Judge Firestone denied Interimage’s motion for summary judgment, finding that there were issues of fact that needed to be adjudicated. In the meantime, she also found that the task/delivery orders established individual values that should be used in lieu of the overall contract values.

One of the problems was how DCAA had audited the contract and documented values in the Cumulative Allowable Cost Worksheet (CACWS). The DCMA Closeout Specialist stated “’[p]art of the issue appears to be DCAA’s audit did not limit the direct and indirect cost to the contract ceiling and funding limitations for each [delivery order] on The Schedule of Cumulative Allowable Cost by Contract.’” He also stated that he believed the DCAA’s schedule of cumulative allowable cost was incorrect in that the worksheet should have included entries for contract ceilings for each delivery order ….”

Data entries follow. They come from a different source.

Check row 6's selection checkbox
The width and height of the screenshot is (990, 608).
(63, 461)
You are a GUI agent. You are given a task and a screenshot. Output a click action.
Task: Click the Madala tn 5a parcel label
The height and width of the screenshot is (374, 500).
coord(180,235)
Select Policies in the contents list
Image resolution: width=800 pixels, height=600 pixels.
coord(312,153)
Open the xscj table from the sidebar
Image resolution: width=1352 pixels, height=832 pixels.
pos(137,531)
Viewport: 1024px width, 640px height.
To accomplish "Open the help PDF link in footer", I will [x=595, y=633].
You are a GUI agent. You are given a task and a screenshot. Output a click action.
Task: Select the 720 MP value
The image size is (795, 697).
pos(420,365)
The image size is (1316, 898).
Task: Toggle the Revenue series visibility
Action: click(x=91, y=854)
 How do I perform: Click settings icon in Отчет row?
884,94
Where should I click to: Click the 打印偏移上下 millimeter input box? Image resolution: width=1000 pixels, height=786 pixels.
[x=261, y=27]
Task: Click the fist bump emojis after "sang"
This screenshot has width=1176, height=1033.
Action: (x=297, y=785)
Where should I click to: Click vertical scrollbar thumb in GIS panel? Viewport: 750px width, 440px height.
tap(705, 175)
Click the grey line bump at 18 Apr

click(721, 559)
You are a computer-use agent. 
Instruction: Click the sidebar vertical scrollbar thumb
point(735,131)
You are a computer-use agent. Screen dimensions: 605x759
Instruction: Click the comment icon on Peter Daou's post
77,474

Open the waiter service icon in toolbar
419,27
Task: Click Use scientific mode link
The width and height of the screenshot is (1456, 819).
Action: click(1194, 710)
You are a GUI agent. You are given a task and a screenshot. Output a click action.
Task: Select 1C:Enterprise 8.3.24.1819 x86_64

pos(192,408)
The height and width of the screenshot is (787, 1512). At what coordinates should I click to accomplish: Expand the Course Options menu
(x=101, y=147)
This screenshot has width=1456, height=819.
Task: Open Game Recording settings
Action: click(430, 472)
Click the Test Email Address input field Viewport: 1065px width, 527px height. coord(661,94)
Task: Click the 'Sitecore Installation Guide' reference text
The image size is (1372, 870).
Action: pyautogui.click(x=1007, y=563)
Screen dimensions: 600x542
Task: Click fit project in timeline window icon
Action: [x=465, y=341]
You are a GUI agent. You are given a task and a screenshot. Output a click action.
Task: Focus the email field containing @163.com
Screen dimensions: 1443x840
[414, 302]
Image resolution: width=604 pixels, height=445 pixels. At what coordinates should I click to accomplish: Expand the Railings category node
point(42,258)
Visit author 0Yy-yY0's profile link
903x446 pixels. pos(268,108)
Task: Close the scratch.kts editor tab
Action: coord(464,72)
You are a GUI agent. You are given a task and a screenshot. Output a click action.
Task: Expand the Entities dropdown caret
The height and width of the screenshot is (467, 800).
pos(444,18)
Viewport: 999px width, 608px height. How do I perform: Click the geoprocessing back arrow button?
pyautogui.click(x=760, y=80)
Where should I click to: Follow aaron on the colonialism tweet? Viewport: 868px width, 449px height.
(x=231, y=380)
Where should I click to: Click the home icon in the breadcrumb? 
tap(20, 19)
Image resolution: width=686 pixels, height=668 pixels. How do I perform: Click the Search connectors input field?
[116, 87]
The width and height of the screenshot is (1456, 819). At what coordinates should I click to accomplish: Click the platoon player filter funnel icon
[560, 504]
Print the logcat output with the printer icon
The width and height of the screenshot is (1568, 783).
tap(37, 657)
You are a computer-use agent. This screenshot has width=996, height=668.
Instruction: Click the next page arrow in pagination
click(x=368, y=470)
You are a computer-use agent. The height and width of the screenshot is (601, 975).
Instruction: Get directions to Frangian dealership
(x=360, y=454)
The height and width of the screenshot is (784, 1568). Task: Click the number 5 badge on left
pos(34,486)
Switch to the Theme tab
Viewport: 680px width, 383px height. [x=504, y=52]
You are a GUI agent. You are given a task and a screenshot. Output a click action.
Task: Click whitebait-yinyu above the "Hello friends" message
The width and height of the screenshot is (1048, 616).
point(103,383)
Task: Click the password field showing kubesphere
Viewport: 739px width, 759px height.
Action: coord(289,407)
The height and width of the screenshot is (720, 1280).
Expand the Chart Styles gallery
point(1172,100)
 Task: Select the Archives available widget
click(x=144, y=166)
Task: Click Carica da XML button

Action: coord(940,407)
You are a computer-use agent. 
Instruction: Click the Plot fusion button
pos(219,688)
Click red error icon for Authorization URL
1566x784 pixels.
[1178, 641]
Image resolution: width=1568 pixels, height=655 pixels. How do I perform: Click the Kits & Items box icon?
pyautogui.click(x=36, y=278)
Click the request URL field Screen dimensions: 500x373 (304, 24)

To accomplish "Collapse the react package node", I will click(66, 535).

“DCAA stated that although DCAA had ‘potentially made an ‘error’ on the [cumulative allowable cost worksheet] . . . we all agree that the [cumulative allowable cost worksheet] is only a guideline for the Contracting Officer and the actual contract terms and ceiling limitations hold the ultimate authority.’”

(Contractors who have disputes with DCAA regarding the CACWS should memorize that quote, above, and use it as necessary.)

Long story short: DCAA and the contracting officer were willing to use the values at the overall contract level when establishing how much more Interimage should have been paid, but the more that Interimage complained about the lack of payment, the less willing the government was to see things the contractor’s way. Eventually the CO was switched out and a new DCAA auditor was assigned, and suddenly Interimage owed the government $434,000 instead of the government owing Interimage $700,000! (Interesting to note that the new DCAA auditor was unable to locate the working papers of the previous auditor.)

Perhaps the parties will settle this dispute, now that Judge Firestone has made her ruling. Regardless, this is a good lesson on the importance of understanding contract terms (as well as individual task/delivery order terms) and making sure one is complying with them. Among the various contract terms for which compliance is required, the Limitation of Cost and Limitation of Funds stand out as being some of the most important.